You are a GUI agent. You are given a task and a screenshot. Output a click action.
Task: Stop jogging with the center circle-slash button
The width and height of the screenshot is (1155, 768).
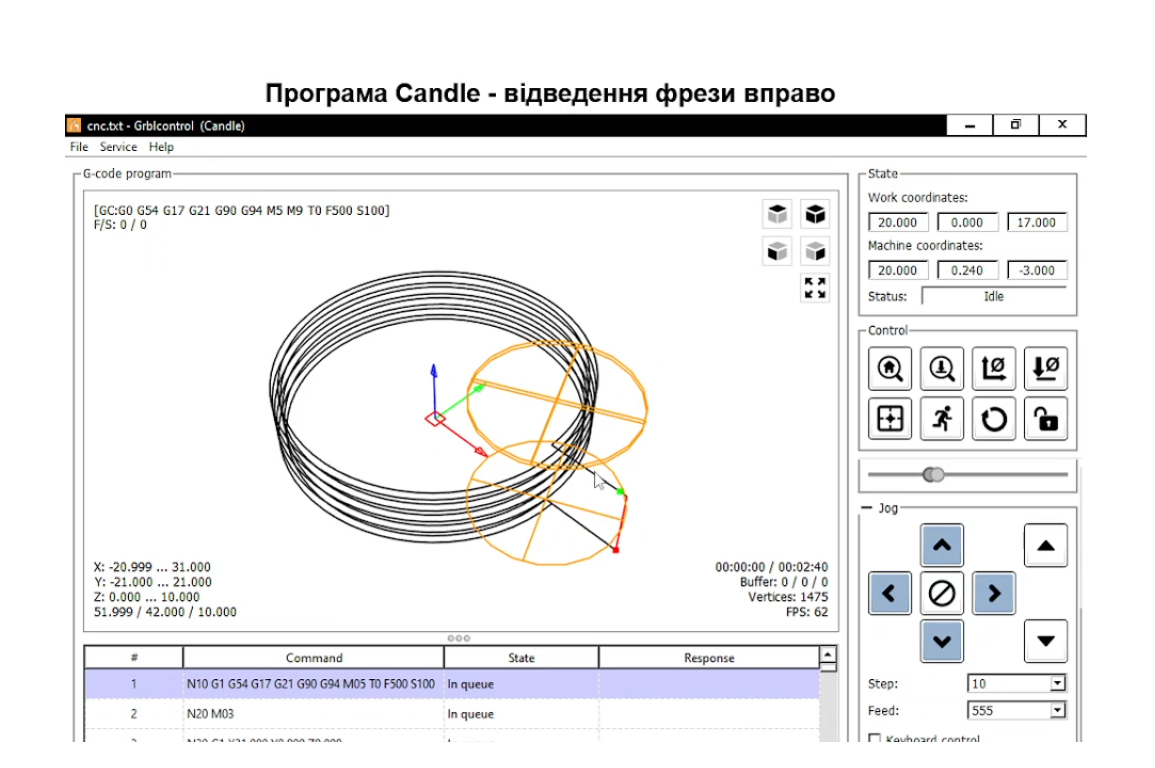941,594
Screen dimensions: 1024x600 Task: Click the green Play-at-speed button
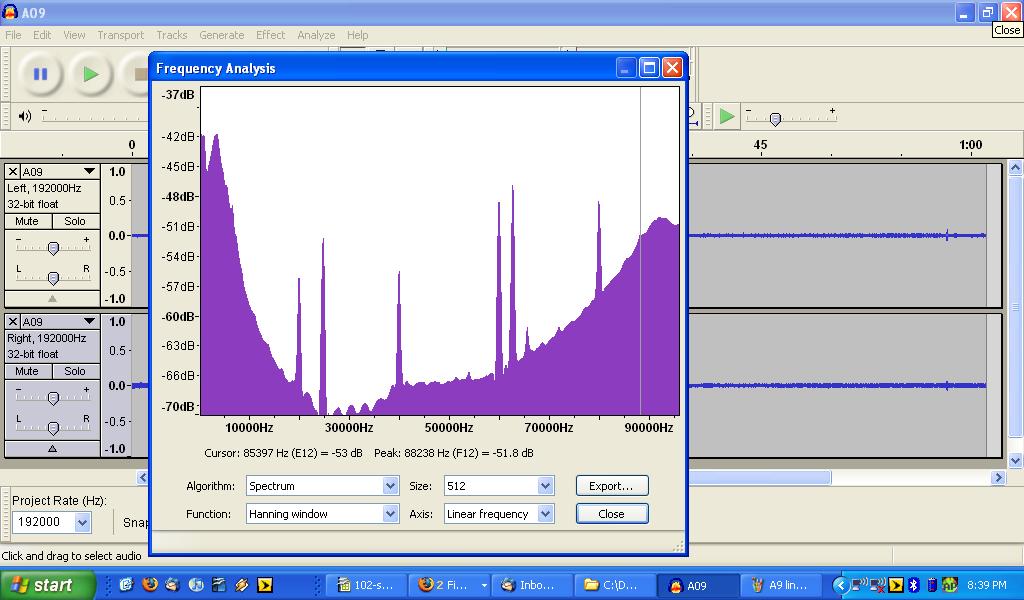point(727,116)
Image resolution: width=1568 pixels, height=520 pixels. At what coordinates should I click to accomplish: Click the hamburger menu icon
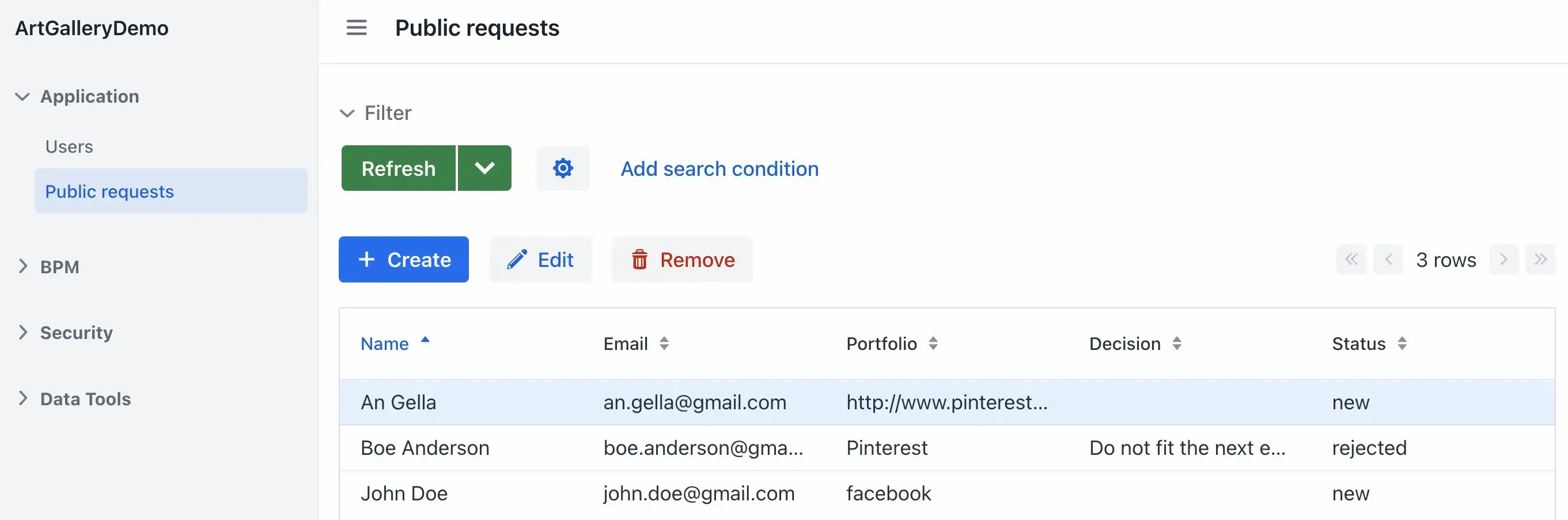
------
**Directions for this task**.
The records above must be output exactly, except for the pictures.

**Response to the task**.
You are a GUI agent. You are given a task and a screenshot. Output a click action.
Task: Stop jogging with the center circle-slash button
The width and height of the screenshot is (1155, 768).
941,594
Screen dimensions: 1024x600 Task: Click the green Play-at-speed button
point(727,116)
Image resolution: width=1568 pixels, height=520 pixels. At what coordinates should I click to accomplish: Click the hamburger menu icon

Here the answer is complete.